Sunday, January 16, 2011

Myth Diagnosis:
The possibility that no one risks death by going without health insurance may be startling, but some research supports it. Richard Kronick of the University of California at San Diego’s Department of Family and Preventive Medicine, an adviser to the Clinton administration, recently published the results of what may be the largest and most comprehensive analysis yet done of the effect of insurance on mortality. He used a sample of more than 600,000, and controlled not only for the standard factors, but for how long the subjects went without insurance, whether their disease was particularly amenable to early intervention, and even whether they lived in a mobile home. In test after test, he found no significantly elevated risk of death among the uninsured.

The only truly experimental study on health insurance, a randomized study of almost 4,000 subjects done by Rand and concluded in 1982, found that increasing the generosity of people’s health insurance caused them to use more health care, but made almost no difference in their health status.
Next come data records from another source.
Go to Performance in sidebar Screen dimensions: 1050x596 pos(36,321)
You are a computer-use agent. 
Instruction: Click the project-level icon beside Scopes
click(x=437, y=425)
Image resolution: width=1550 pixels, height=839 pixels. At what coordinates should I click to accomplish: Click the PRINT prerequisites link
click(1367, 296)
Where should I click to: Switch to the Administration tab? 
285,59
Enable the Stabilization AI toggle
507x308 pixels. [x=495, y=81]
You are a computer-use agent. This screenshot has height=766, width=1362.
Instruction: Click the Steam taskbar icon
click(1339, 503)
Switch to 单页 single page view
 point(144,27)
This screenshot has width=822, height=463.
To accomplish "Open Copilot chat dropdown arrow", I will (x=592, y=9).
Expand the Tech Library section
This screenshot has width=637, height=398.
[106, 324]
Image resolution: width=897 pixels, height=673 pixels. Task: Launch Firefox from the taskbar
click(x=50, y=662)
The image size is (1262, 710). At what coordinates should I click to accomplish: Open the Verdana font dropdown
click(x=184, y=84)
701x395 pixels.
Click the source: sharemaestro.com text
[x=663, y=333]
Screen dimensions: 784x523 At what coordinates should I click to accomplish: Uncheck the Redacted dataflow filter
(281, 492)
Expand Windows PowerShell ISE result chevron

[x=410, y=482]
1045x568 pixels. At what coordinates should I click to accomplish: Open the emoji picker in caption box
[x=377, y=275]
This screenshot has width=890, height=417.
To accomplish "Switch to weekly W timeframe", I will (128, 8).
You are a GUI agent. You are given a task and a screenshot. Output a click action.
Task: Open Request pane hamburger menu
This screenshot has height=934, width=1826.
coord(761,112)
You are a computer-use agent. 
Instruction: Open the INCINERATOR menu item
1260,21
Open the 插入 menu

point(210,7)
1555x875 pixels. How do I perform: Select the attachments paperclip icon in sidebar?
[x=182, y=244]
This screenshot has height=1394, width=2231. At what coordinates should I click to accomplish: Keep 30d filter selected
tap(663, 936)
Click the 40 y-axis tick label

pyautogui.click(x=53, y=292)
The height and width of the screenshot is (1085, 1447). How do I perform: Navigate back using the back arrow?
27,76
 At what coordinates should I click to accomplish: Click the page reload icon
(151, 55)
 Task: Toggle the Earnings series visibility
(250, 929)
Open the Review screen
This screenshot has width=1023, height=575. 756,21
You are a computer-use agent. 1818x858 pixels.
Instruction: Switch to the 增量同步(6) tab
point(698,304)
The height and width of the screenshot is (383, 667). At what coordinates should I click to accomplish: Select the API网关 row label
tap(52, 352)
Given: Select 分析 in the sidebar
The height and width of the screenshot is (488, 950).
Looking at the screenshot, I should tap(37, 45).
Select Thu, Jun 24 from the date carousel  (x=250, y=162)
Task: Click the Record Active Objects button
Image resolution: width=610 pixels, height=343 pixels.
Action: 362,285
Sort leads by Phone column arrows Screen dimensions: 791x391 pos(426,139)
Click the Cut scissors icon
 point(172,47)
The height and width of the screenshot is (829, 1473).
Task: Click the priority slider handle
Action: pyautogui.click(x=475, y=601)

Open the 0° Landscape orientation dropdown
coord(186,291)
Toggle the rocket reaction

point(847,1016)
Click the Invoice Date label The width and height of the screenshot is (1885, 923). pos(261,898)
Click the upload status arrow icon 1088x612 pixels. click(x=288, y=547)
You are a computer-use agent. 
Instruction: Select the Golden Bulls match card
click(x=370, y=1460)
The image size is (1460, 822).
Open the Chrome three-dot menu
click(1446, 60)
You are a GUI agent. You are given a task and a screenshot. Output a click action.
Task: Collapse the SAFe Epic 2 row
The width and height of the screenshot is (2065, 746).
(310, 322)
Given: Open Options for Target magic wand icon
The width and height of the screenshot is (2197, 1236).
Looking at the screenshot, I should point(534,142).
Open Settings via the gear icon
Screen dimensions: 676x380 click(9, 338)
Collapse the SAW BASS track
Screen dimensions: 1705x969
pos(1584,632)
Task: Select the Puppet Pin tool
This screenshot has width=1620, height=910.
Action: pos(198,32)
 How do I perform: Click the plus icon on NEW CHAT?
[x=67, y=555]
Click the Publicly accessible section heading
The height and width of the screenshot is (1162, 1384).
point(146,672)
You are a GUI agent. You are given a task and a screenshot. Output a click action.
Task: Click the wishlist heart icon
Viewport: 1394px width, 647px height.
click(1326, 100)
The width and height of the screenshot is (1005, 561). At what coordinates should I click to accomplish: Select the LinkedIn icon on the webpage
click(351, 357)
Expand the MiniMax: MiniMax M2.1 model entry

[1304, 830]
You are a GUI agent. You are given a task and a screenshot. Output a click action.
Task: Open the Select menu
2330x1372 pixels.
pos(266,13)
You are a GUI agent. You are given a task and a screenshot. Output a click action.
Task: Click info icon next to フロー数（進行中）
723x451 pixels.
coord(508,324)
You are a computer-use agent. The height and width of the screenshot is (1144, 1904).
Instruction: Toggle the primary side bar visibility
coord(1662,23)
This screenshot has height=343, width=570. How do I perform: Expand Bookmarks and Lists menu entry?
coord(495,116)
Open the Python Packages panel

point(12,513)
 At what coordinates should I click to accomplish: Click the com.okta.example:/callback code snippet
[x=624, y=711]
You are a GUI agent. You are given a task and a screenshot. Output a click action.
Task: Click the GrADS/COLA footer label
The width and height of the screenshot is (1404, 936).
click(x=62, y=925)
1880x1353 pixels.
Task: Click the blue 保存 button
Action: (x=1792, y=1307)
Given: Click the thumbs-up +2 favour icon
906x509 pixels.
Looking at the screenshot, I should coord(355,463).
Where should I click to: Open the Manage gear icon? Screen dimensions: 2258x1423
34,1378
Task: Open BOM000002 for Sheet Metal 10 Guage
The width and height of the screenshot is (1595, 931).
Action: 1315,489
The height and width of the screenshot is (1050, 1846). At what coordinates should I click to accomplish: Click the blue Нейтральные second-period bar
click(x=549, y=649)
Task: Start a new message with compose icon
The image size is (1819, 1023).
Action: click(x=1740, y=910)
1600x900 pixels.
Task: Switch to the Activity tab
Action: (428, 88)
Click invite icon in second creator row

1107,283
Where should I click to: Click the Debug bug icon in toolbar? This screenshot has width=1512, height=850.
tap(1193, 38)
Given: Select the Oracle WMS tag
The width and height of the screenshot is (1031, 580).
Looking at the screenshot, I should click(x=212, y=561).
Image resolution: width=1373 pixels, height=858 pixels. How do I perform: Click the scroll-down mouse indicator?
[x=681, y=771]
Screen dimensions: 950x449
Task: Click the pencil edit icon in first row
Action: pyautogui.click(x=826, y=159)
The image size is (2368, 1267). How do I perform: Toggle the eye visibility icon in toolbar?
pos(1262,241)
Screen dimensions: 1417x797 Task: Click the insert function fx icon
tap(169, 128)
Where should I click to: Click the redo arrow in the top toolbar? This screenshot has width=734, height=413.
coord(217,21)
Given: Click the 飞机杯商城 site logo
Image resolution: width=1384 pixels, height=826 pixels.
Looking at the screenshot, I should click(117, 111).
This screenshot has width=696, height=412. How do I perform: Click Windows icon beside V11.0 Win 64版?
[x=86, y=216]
In a recent review of the literature, Helen Levy of the University of Michigan and David Meltzer of the University of Chicago noted that the latest studies of this question “paint a surprisingly consistent picture: Medicare increases consumption of medical care and may modestly improve self-reported health but has no effect on mortality, at least in the short run.”

Megan McArdle elaborates:

So allow me, maybe, to be the first. I'm afraid I'm not confident about any number. All of these studies suffer from unobserved variable bias, which is to say, the uninsured are not like the rest of us. (The long term uninsured, I mean; the short term uninsured are not a large problem for society). There are all sorts of reasons that people end up uninsured, but most of them are correlated with much poorer health outcomes, and only some of them end up recorded in our surveys.

To give you an example of what I mean, one of the two studies that went into the most commonly cited number--the roughly 20,000 a year figure from the Institute of Medicine and the Urban Institute--found that the highest mortality was not associated with being uninsured, but being on a government health care program. (the other excluded those patients). This was true even after they'd run all their controls. Given that the bulk of the coverage expansion in both the Senate and the House plans comes from Medicaid expansion, this is a little disturbing.

But how likely is it that Medicaid is killing people? Possible, I suppose, but not really all that likely. Medicaid and Medicare patients, too, are not like the broader population. The authors in fact recognized this fact in their paper, pointing out that these patients have higher rates of disability--but then failed to address the obvious question this raised about their data on the uninsured. This problem plagues almost all of the studies on mortality and the uninsured...

That doesn't mean I'm prepared to say that no one dies from lack of insurance. The data is messy, and the studies often contradict each other. Intuitively, I feel as if there should be some effect. But if the results are this messy, I would guess that the effect is not very big.